Let's assume that Tom has x dollars and Peter has y dollars at first.

According to the problem, if Tom buys the game cartridge, he will have x-45 dollars left, and Peter will have y dollars left. The ratio of Tom's money left to Peter's money left is given as 1:3. Therefore, we can write:

(x-45) / y = 1/3 ---- (1)

Similarly, if Peter buys the game cartridge, he will have y-45 dollars left, and Tom will have x dollars left. The ratio of Peter's money left to Tom's money left is given as 3:5. Therefore, we can write:

(y-45) / x = 3/5 ---- (2)

We now have two equations with two variables. We can solve for x and y using these equations.

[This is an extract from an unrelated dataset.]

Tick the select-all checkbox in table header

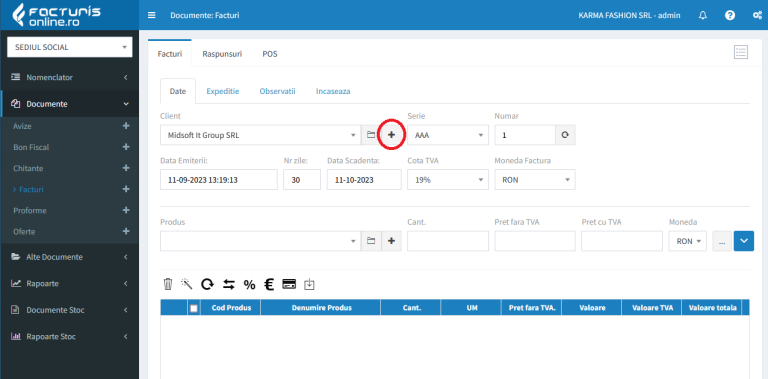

Multiplying equation (1) by 3, we get:

3(x-45) / y = 1

Simplifying, we get:

3x - 135 = y ---- (3)

Multiplying equation (2) by x, we get:

x(y-45) / x = 3/5

Simplifying, we get:

y - 45 = (3/5)x

y = (3/5)x + 45 ---- (4)

We can substitute equation (3) into equation (4) to get:

3x - 135 = (3/5)x + 45

Multiplying both sides by 5, we get:

15x - 675 = 3x + 225

Simplifying, we get:

12x = 900

x = 75

Substituting x = 75 into equation (3), we get:

3(75) - 135 = y

y = 90

Therefore, Tom had $75 at first, and Peter had $90 at first.

Ans: Tom had $75 at first, and Peter had $90 at first.